Figure 6 shows the performance comparison between GPU-only CUDASW++ 3.0 and CUDASW++ 2.0 on the single-GPU GTX680. Due to the large sequence length deviation of the sub-database, the dynamic scheduling approach is automatically selected by CUDASW++ 3.0 for all queries. Similar to the case of using the original Swiss-Prot database, we have also observed a performance drop because of the switch from the query profile variant to the query profile. From the figure, GPU-only CUDASW++ 3.0 is superior to the CUDASW++ 2.0 for all queries, yielding an average speedup of 1.2 and a maximum speedup of 1.6. In addition, CUDASW++ 3.0 realized an average performance of 68.3 GCUPS and a maximum performance of 83.3 GCUPS, for all queries.

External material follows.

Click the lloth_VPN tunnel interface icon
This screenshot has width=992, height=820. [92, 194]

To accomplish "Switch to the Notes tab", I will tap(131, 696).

Finally, we have evaluated the relative performance of CPU computation to GPU computation in Stage (ii), by searching all queries against the Swiss-Prot database on the GTX680. We have measured the runtimes of both the CPU and GPU computation and then calculate their performance from their respective workload and runtime. Figure 7 shows the performance ratio of the CPU to CPU computation in terms of runtime and GCUPS. From the figure, we can see that the runtime ratios of the CPU to GPU computation slightly fluctuate around 1.0 for all queries. This reflects that our workload distribution between the CPU and GPU computation are well balanced. In addition, for longer queries of lengths >400, the performance ratio of the CPU to GPU computation has also reached roughly stable values (about 1:2 on average).